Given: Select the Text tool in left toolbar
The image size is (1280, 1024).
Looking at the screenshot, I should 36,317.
==
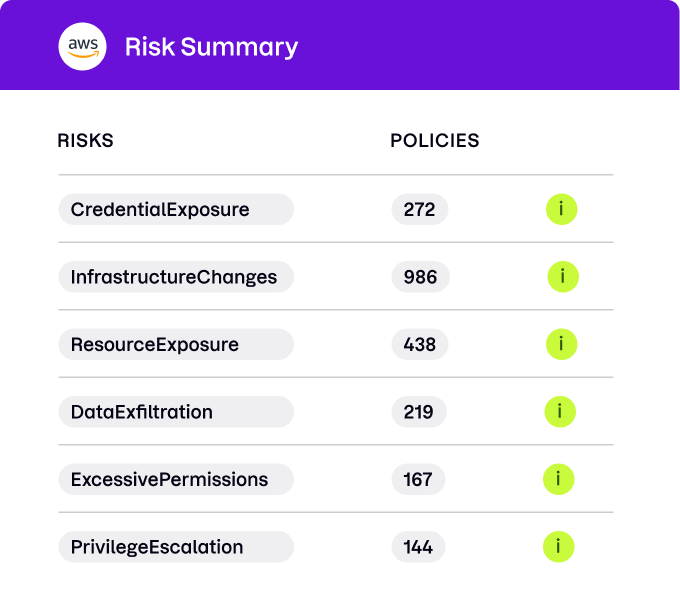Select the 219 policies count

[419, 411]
--
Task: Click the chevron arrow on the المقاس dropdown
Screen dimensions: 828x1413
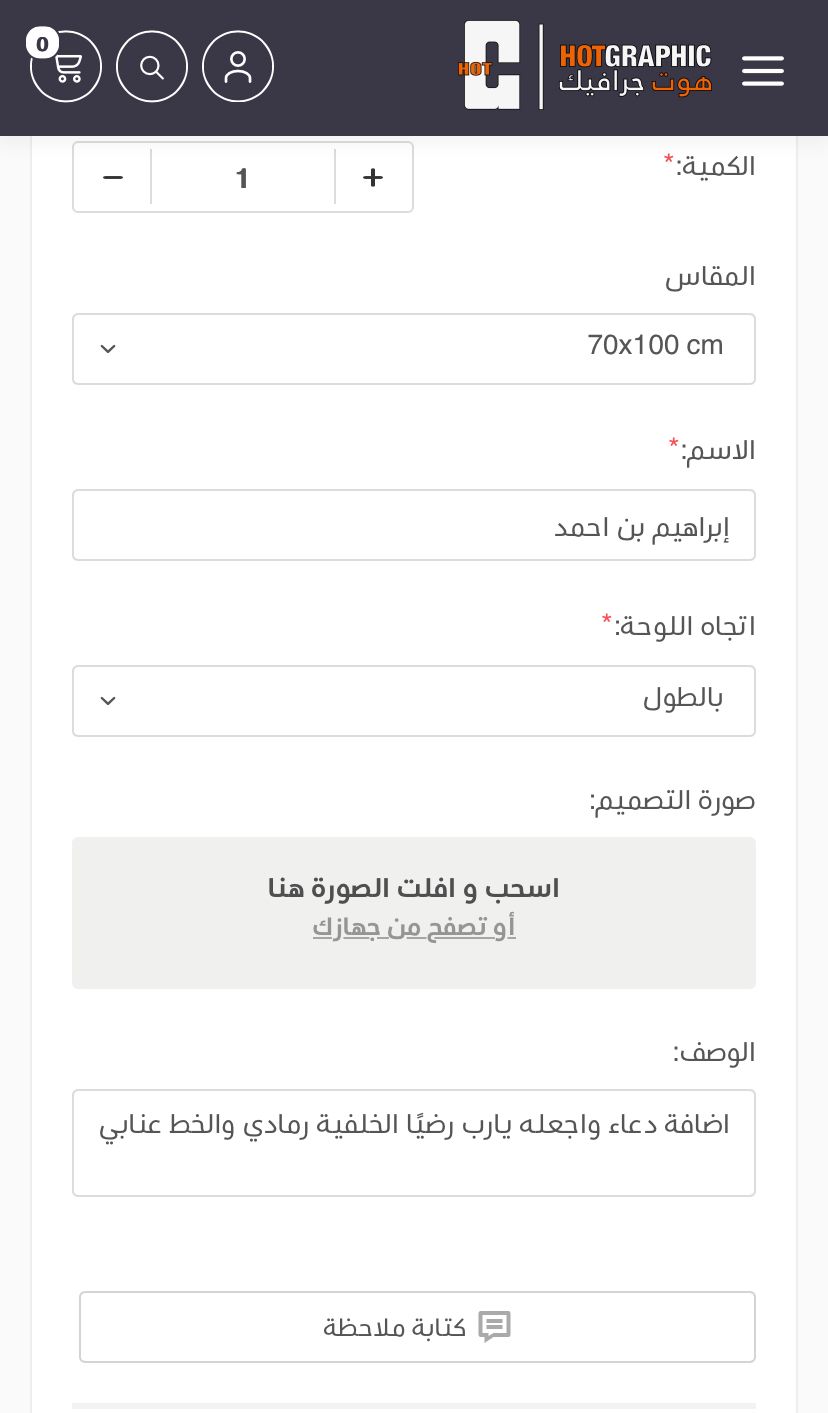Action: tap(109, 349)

Written instruction: Copy the lines from the one containing "Task: Click the" through the one containing "Action: tap(109, 349)", including both of those lines. Leave the pictures out of your copy.

Written solution:
Task: Click the chevron arrow on the المقاس dropdown
Screen dimensions: 828x1413
Action: tap(109, 349)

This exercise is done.